▸ **Task objective**: Transcribe the lines of the records starting with the one that has "Open the Confidence filter dropdown" in it and ending with the last, and transcribe nothing else.
──────────────────────────────
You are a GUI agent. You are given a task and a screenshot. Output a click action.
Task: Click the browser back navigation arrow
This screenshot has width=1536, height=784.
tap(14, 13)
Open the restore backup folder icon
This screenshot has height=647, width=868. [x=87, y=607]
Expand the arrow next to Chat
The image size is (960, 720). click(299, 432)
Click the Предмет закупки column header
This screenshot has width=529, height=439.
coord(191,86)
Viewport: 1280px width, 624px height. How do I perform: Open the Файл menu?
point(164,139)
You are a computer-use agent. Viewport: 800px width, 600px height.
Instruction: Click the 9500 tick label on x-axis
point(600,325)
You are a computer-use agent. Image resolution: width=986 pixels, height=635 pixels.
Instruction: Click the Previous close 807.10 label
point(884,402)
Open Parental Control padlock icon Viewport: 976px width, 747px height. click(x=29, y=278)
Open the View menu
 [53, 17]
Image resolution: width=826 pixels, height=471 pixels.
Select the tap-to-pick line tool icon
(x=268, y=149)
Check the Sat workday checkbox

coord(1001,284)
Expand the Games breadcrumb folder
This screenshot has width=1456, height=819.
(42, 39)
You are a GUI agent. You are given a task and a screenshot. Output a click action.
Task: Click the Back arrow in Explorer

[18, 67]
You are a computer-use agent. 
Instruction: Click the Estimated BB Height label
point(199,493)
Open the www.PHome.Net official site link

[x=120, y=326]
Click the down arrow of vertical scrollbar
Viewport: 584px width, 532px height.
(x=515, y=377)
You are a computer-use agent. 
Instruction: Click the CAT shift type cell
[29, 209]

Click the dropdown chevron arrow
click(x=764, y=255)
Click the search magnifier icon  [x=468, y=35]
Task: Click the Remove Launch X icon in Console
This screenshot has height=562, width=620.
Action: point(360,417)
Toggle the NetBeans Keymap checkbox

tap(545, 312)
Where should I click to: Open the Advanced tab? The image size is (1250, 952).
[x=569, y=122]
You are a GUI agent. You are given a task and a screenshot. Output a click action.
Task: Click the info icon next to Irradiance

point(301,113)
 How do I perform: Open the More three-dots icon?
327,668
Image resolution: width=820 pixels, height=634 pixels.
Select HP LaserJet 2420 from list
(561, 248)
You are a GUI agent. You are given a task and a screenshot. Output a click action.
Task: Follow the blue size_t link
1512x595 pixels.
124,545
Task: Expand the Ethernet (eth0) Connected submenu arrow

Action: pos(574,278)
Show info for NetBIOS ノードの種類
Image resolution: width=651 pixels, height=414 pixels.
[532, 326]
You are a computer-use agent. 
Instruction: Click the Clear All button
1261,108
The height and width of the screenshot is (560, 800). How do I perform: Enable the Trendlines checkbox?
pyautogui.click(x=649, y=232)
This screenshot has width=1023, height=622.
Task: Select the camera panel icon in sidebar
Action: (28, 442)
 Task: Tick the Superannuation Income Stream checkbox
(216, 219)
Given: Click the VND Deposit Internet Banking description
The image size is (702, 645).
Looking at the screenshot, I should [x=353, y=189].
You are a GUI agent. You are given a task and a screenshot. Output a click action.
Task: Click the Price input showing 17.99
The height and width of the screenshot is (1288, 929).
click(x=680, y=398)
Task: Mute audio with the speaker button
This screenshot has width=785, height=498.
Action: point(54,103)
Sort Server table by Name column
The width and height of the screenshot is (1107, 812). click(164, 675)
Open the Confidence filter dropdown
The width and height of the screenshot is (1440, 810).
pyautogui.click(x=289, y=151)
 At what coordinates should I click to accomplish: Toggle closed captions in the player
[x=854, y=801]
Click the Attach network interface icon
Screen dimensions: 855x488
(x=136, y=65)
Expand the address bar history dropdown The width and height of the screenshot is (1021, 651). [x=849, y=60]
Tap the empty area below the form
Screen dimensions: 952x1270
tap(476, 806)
──────────────────────────────
▸ **Your response**:
Open the Confidence filter dropdown
The width and height of the screenshot is (1440, 810).
pyautogui.click(x=289, y=151)
 At what coordinates should I click to accomplish: Toggle closed captions in the player
[x=854, y=801]
Click the Attach network interface icon
Screen dimensions: 855x488
(x=136, y=65)
Expand the address bar history dropdown The width and height of the screenshot is (1021, 651). [x=849, y=60]
Tap the empty area below the form
Screen dimensions: 952x1270
tap(476, 806)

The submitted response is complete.